Treasuring Jesus

The one thing we have to avoid above everything else in our Christian lives is this fatal tendency to live the Christian life apart from a direct, living and true relationship to God. ~ Martin Lloyd Jones

Here’s the challenge I believe many of us struggle with: we aren’t really sure how to foster and nurture a relationship with the holy, living, powerful God of all creation!

I mean, God is God and we are not.

We’re just mere human beings stuck here on planet earth.

But remember, early in Genesis, before the fall of man, God and man lived in close, intimate relationship!

  • There was trust
  • There was enjoyment.
  • There was security.
  • There was purpose.
  • There was peace.

And through the work of Jesus on the cross, God has purposed to bring human beings back into an abiding relationship with Himself.

That is the primary theme of our entire Bible! God’s intent is to once again to walk with us as he did with Adam and Eve in the Garden.

We were made to BE WITH GOD!

When we pursue God for relationship, God ceases to be a device we employ or a commodity we consume. Instead, knowing God in a personal way becomes the primary passion of our existence.

Matthew 13:44-46 says:

 “The kingdom of heaven is like treasure hidden in a field, which a man found and covered up. Then in his joy he goes and sells all that he has and buys that field. Again, the kingdom of heaven is like a merchant in search of fine pearls, who, on finding one pearl of great value, went and sold all that he had and bought it.”

Perhaps a question to process in the quietness of our own hearts is this: Do I possess such a single-mindedness when it comes to pursuing my relationship with God?

You know, God’s big plan in sending Him to earth was for him to die for our sins on the cross. But here’s another big purpose that God came to earth in human form: Through Jesus, we get to see what God is like in a form we can better understand.

It’s interesting to see that in the Gospel accounts, some people were found Jesus repelling. And at the same time, others found Jesus extremely attractive, winsome and desirable.

Those who found Jesus to be annoying were the proud, the religious, the established. To them, Jesus was a threat to their social standing and religious practice.

But others saw in Jesus all sorts of compassion, power, grace and truth.

Skye Jethani observes:

Those who saw Jesus true value crawled over one another to be closer to Him. This was particularly the case among the marginalized and forgotten in society – The tax collectors, prostitutes and sinners who had been denied access to God by the other religious postures of the day. These undesirables swarmed Jesus wherever He went – prompting the indignation of the religious leaders who had a vested interest in promoting their own posture of relating to God that excluded the common people.

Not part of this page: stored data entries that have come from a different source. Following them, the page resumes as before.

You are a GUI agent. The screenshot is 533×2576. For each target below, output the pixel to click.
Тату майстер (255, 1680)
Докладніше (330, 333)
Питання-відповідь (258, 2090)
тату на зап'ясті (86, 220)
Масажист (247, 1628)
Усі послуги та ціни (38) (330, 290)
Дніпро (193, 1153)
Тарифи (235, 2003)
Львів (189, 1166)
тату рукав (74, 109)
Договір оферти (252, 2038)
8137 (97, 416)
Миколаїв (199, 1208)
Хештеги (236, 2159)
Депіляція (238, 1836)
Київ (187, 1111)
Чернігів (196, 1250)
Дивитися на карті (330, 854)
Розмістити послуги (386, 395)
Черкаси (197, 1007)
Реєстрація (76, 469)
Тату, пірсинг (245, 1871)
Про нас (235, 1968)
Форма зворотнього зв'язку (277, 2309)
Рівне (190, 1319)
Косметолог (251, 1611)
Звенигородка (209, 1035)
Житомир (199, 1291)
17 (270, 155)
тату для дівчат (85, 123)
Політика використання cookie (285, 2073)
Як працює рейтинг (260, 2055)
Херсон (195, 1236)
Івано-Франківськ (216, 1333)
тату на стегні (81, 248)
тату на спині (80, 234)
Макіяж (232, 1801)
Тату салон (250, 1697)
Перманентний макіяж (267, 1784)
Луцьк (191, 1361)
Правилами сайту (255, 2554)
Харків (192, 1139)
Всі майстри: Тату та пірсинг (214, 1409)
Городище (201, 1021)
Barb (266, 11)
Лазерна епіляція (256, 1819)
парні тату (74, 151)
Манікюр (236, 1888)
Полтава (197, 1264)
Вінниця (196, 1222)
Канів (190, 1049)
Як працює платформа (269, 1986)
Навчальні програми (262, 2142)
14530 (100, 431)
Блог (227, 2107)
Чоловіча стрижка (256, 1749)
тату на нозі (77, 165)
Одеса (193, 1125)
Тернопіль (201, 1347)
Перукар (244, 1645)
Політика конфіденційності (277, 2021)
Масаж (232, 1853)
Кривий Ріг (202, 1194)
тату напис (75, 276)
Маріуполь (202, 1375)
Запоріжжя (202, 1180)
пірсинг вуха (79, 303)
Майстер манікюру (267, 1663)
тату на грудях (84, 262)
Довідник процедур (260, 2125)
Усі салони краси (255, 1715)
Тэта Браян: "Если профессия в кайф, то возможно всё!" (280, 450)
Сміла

When people come to see who Jesus is and what God is like, treasuring Him becomes the natural outcome.

So, maybe some natural questions for us to consider include:

  • What is your treasure?
  • What is the passion and pursuit of your life?
  • If it is Jesus, how are you seeking to draw closer to Him?

Paul sure seemed to have a strong vision for what his life was all about:

Philippians 3:10-11 (ESV): I want to know Christ—yes, to know the power of his resurrection and participation in his sufferings, becoming like him in his death, and so, somehow, attaining to the resurrection from the dead.

How’s that for a life purpose statement! Paul wanted to personally know Jesus. And, he wanted to experience Jesus power in his life. Not only that, Paul even wanted to be open to the life lessons that come from suffering in order to become more conformed to the image of his Savior!

I think it’s safe to say that the foremost treasure in Paul’s life was Jesus.

Some people see Jesus as a means of avoiding an unpleasant afterlife. But Jesus is meant to be much, much more in our life.

John Piper wrote:

“Christ did not die to forgive sinners who go on treasuring anything above seeing and savoring God. And people who would be happy in heaven if Christ were not there, will not be there.

The gospel is not a way to get people to heaven; it is a way to get people to God. It’s a way of overcoming every obstacle to everlasting joy in God.